EXERCISE REQUIREMENTS: Search the entries below for the string "screenshot" and copy the lines that hold it.

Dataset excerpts
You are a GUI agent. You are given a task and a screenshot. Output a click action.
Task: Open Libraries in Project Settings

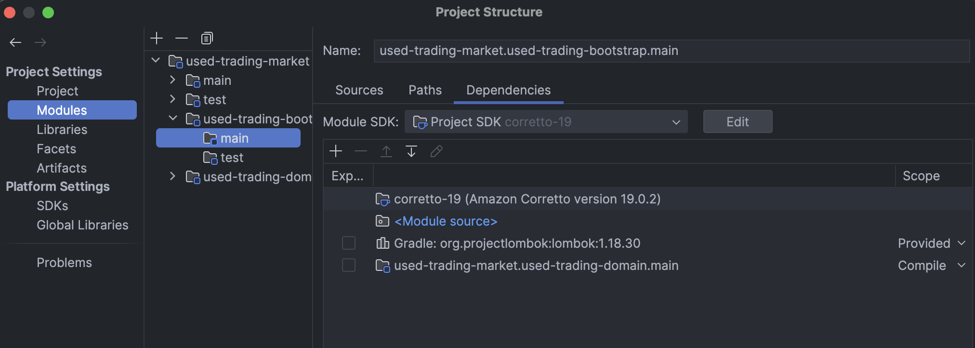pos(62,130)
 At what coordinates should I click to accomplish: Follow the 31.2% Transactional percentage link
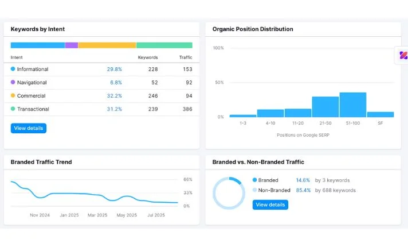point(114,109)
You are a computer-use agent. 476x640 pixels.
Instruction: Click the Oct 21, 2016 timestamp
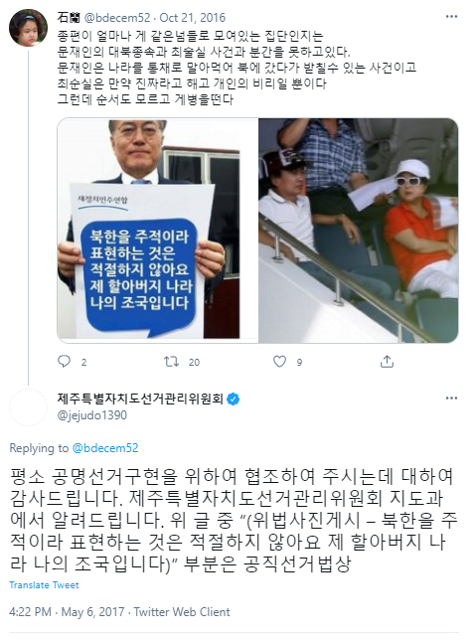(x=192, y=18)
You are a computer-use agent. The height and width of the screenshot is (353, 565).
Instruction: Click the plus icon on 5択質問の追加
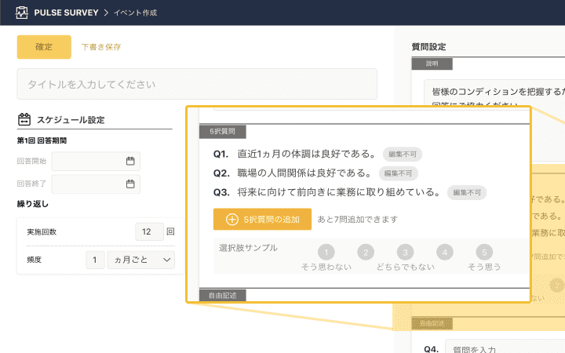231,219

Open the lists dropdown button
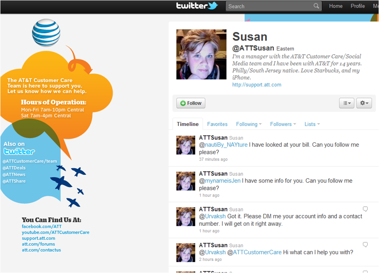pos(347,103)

--

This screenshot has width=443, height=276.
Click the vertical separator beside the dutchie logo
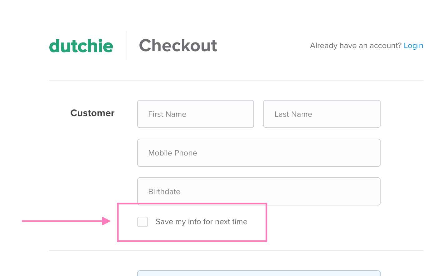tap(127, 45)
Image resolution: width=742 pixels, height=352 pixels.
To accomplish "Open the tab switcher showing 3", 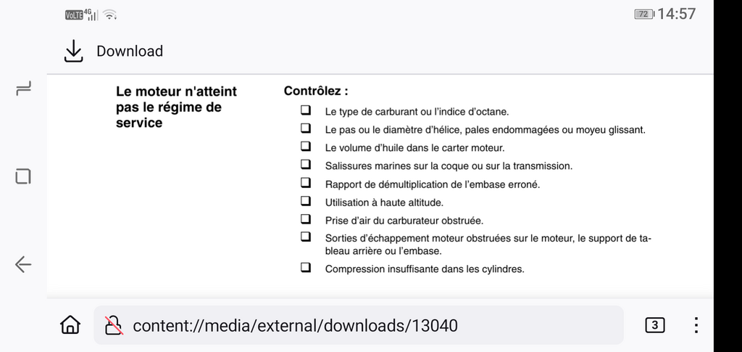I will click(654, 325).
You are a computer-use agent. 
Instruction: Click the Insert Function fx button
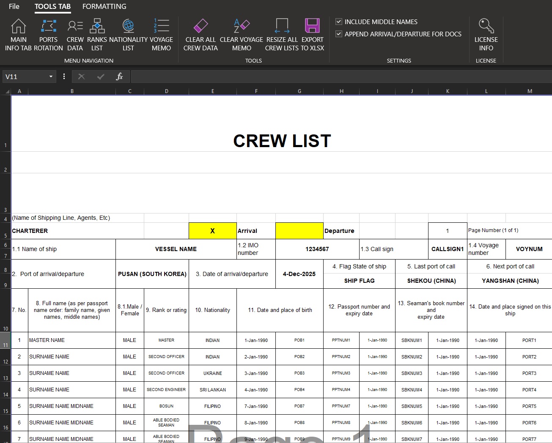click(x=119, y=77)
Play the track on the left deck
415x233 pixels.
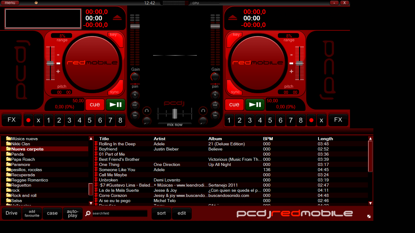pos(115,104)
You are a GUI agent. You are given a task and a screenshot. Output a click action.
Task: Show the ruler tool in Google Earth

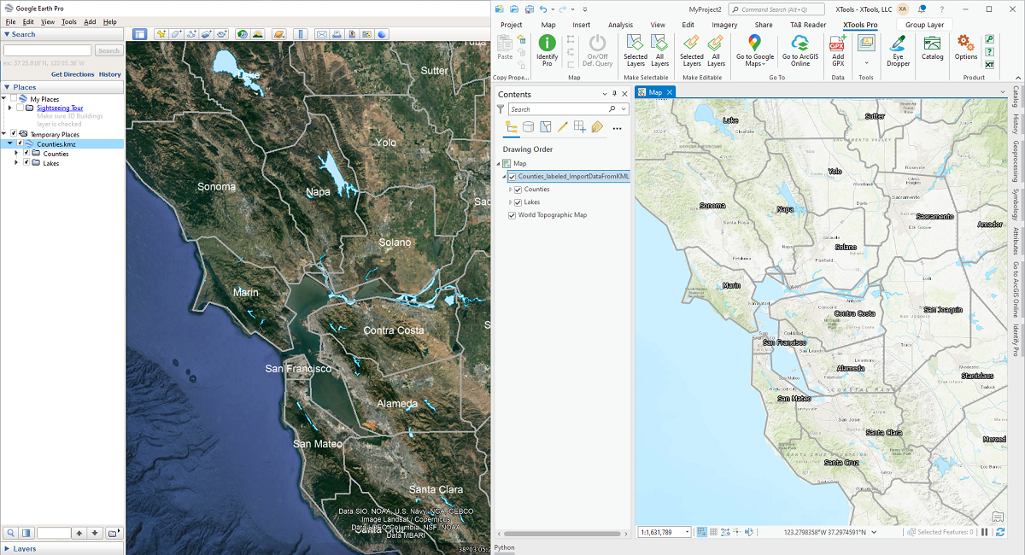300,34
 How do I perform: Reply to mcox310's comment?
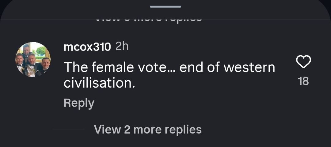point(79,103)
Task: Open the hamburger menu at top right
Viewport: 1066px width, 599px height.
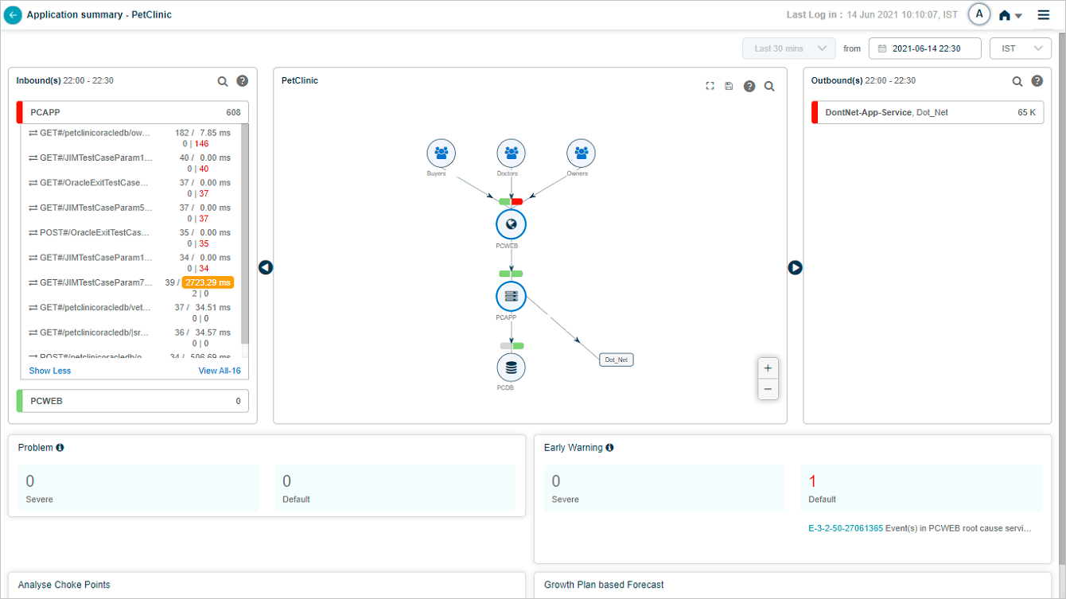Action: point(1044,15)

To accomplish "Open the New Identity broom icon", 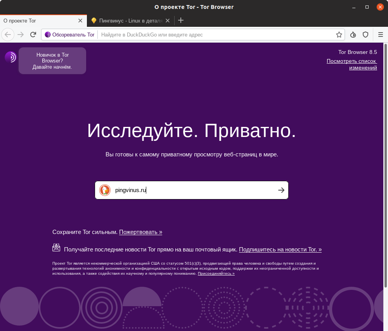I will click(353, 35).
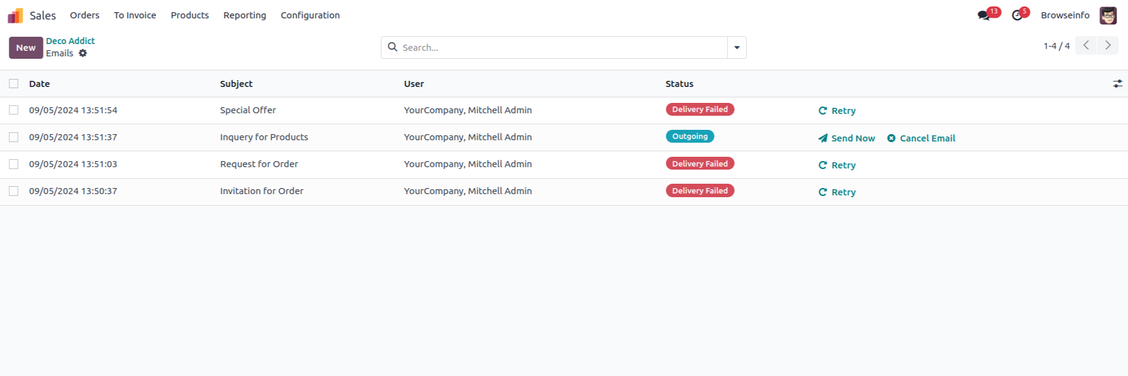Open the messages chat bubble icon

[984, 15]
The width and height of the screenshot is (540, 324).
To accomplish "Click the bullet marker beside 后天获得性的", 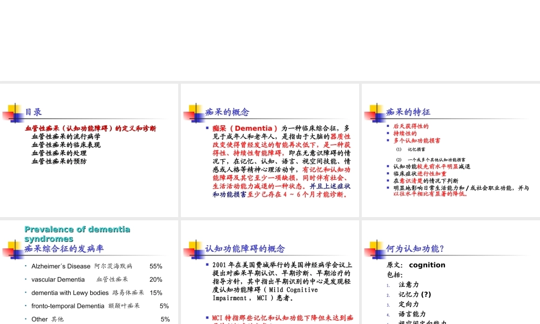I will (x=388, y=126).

EXPECTED ANSWER:
You are a GUI agent. You are given a task and a screenshot. Output a click action.
You are a computer-use agent. The height and width of the screenshot is (353, 565).
This screenshot has width=443, height=276.
You are a GUI agent. You are given a task and a screenshot. Output a click action.
The width and height of the screenshot is (540, 324).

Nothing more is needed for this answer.